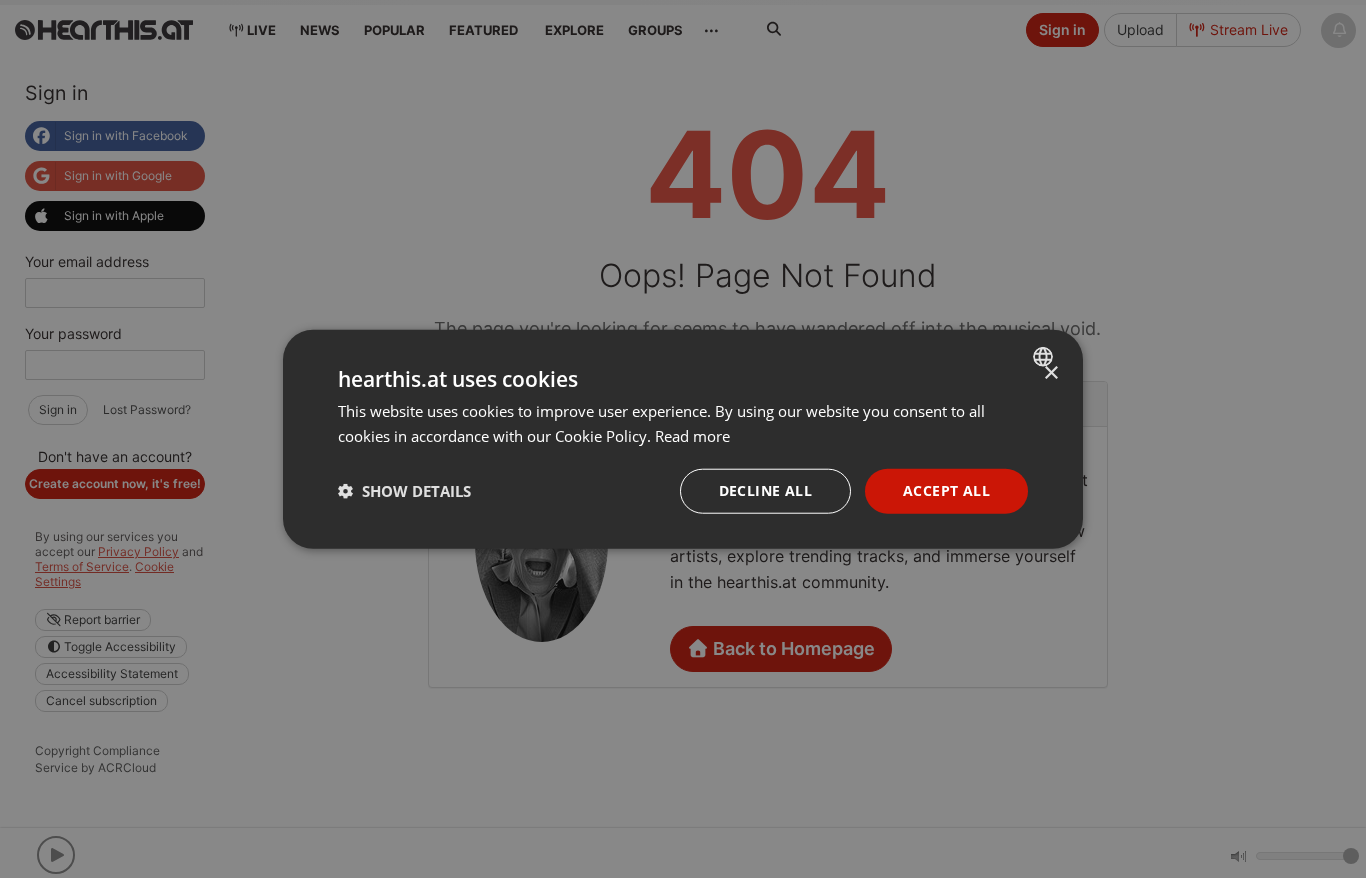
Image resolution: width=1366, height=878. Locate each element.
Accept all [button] (946, 490)
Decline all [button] (765, 490)
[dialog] (683, 439)
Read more (692, 436)
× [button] (1050, 373)
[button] (404, 491)
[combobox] (1045, 357)
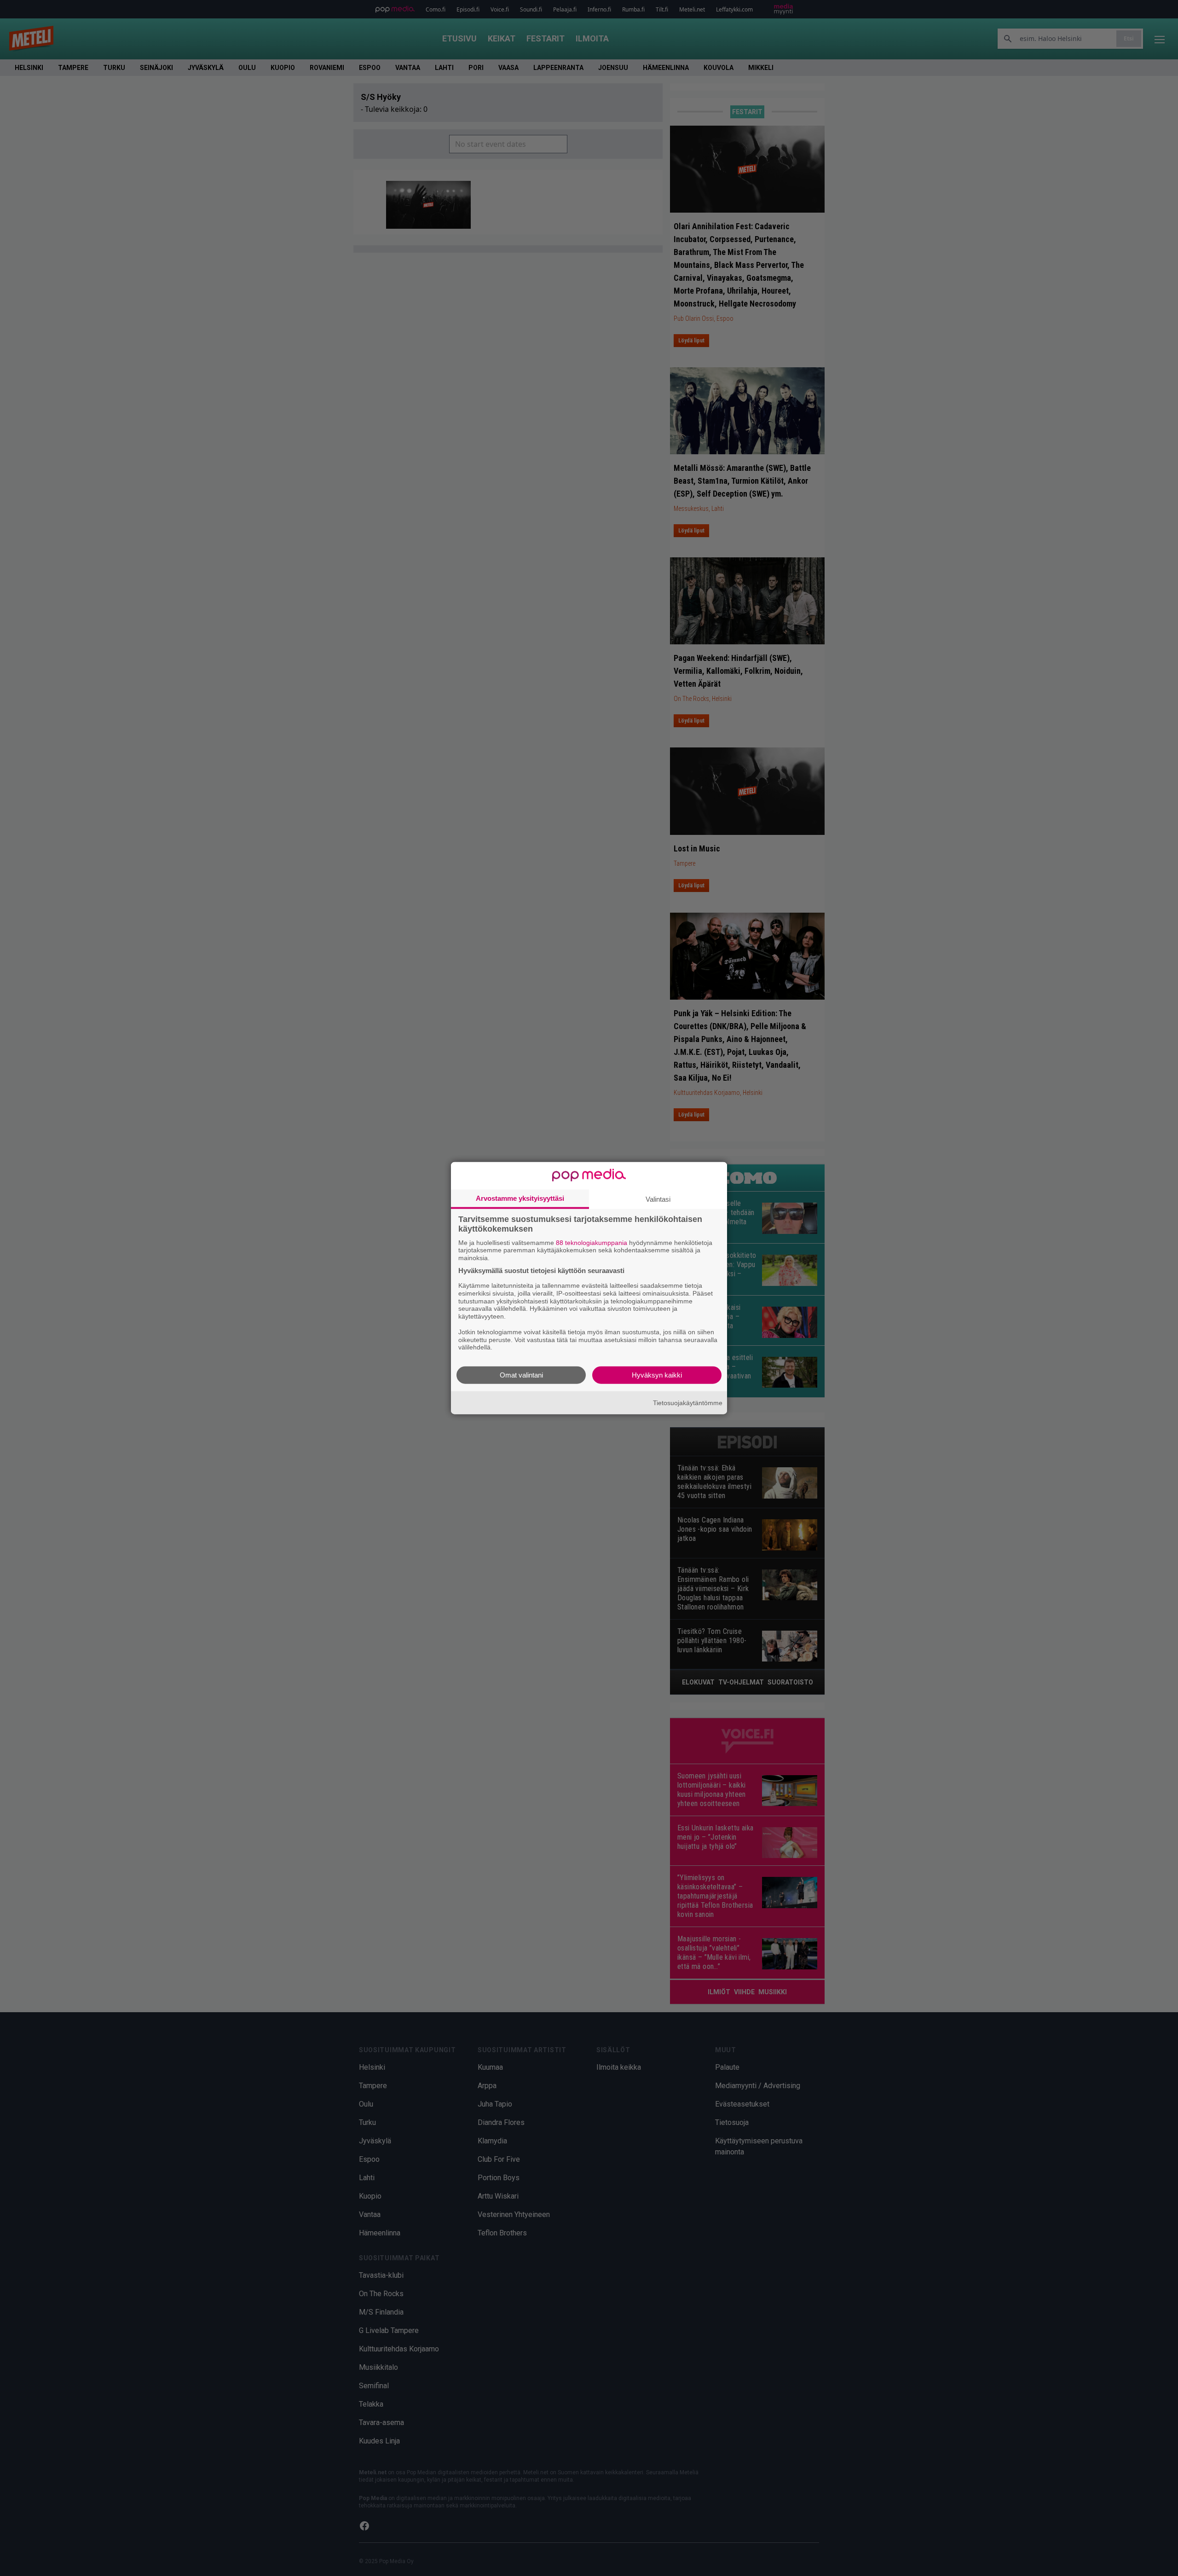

★ ★ ★ ★

WHAT YOU ARE ASKED TO DO
Find the line containing "Accept all [button] (946, 490)" in the records above, then copy it and every line after it exactly, through the last one, without any pictures.

FINAL ANSWER
Accept all [button] (946, 490)
Decline all [button] (765, 490)
[dialog] (683, 439)
Read more (692, 436)
× [button] (1050, 373)
[button] (404, 491)
[combobox] (1045, 357)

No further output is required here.